O foco de Gota d’água é a dinâmica entre classes, tendo a questão da moradia popular como veículo – tando que a peça é hoje utilizada na formação política dos integrantes de movimentos de sem-teto. Mas não poderia deixar de ser, a despeito do silêncio dos autores na apresentação, um trabalho sobre como opera a desigualdade de gênero em quaisquer circunstâncias. Isso é marcado inclusive na forma como a dramaturgia se desenrola. Enquanto os três personagens masculinos principais mantém os nomes da Medeia de Eurípedes – Jasão, Creonte e Egeu – todas as mulheres têm nomes contemporâneos. É como se não importasse os dois mil e quatrocentos anos decorridos desde a estreia da tragédia de Eurípedes: o poder investido aos machos sobre a vida das mulheres permaneceu praticamente intocado e eles continuam os mesmos semi-deuses.

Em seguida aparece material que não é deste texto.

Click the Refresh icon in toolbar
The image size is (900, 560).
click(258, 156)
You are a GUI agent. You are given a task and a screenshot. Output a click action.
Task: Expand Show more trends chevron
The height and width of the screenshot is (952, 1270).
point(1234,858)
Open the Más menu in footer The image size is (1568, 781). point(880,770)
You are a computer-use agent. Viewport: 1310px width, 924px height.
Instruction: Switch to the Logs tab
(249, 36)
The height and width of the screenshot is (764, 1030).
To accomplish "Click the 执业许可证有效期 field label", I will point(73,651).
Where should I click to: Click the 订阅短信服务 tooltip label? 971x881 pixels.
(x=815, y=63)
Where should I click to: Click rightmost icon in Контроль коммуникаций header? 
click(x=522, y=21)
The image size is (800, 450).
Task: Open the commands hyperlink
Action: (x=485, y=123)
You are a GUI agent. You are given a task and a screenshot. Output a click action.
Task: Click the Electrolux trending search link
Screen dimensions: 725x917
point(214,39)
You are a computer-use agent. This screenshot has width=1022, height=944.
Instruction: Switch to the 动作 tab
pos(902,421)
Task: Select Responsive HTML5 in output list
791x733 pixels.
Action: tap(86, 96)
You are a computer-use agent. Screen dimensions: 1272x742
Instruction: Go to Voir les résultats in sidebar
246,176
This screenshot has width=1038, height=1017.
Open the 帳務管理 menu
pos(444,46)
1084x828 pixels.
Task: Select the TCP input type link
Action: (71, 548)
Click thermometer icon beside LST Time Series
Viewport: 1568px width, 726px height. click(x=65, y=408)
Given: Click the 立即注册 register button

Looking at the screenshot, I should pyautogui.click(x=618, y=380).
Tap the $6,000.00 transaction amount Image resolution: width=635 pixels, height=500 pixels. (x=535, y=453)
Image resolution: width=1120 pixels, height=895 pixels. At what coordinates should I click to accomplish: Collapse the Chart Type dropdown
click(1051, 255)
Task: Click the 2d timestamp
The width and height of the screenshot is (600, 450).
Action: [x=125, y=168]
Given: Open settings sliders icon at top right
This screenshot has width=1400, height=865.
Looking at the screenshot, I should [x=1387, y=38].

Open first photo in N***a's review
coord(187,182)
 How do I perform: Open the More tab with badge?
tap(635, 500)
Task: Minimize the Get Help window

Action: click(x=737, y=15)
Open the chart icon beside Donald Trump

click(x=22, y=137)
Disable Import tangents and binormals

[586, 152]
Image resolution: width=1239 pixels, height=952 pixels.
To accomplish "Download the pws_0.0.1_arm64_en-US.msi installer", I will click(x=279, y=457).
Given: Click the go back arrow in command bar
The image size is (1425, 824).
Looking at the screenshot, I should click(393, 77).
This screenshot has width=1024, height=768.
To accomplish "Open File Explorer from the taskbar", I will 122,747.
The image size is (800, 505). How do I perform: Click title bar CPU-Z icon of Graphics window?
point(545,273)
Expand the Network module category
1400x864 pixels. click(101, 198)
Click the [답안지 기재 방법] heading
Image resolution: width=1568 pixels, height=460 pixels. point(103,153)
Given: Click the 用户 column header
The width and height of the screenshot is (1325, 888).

Além disso, a encenação deixa clara a demarcação dos espaços. Nas indicações sugeridas na peça, todos os ambientes são apresentados simultaneamente no palco, mas iluminados apenas quando alguma ação se desenrola naquele ponto específico. Há a casa de Joana, a oficina de Egeu, o botequim e o escritório de Creonte. Mulheres e homens raramente se misturam em cena, e a peça várias vezes contrapõe a interpretação de um mesmo fato pelos dois grupos: bem no início, enquanto eles festejam a sorte de Jasão por ter sido escolhido para casar com a filha do ricaço, elas se compadecem do destino de Joana, e tentam ampará-la da melhor forma possível.

Assim como Medeia, Joana também escala seu ódio até decidir matar os próprios filhos em um ato de desespero. A forma como a trama se desenrola torna muito mais factível sentir empatia por Joana do que por Medeia que, até hoje, continua sendo descrita como “a bruxa louca que mata os filhos por ciúme”. Ao mesmo tempo em que pode ser vista como proto-feminista, a peça de Eurípedes cristalizou para posteridade um estereótipo complicado contra a mulher que reclama. Como não se identificar com essa fala de Joana?

“Me responda, mestre Egeu,
o senhor alguma vez já sentiu
a clara impressão de que alguém lhe abriu
a carne e puxou os nervos pra fora
de uma tal maneira que, muito embora
a cabeça inda fique atrás do rosto,
quem pensa por você é o nervo exposto?”

Gota d’água é escrita em versos, emulando a tradição do teatro grego, mas com linguajar e construções correntes na década de 1970 e usados de maneira extraordinária para exprimir as tensões da trama. Perto do fim, quando Joana já não tem mais esperança alguma, sua confusão se expressa na forma de palavras formalmente inexistentes, mas absolutamente concretas para o contexto da personagem:

“Mas inverta o segmento,
intensifique a mistura,
temperódio, lagrimento,
sangalho com tristezura,
carneto, venemoinho,
remexa tudo por dentro,
passe tudo no moinho,
moa a carne, sangre o coentro (…)”

Esta nova edição da Civilização Brasileira é, infelizmente, pelada: não tem notas nem quaisquer outros acréscimos que ajudem a identificar as músicas da peça – e várias delas nunca foram gravadas – ou que mesmo atualize uma leitura crítica do trabalho.

Seja como for, a leitura da peça foi de um impacto absurdo. Vi recentemente a montagem de Roda Viva (também de Chico) no Teatro Oficina – e, na boa, Gota d’água é infinitamente melhor. Se topar com o livro, não perca a oportunidade de levá-lo, pois sabe-se lá quando haverá outra edição dessa Medeia tão contemporânea.

Já Medeia, a beagle, está com quase quinze anos agora. Já não escuta muito bem, não sobe mais no sofá e cambaleia ao acordar de madrugada para beber água.

Dessa Medeia, começamos a nos despedir aos poucos, com o coração partido.

Renata Beltrão – Recifense, jornalista de formação, mora em São Paulo e trabalha com comunicação institucional e governamental.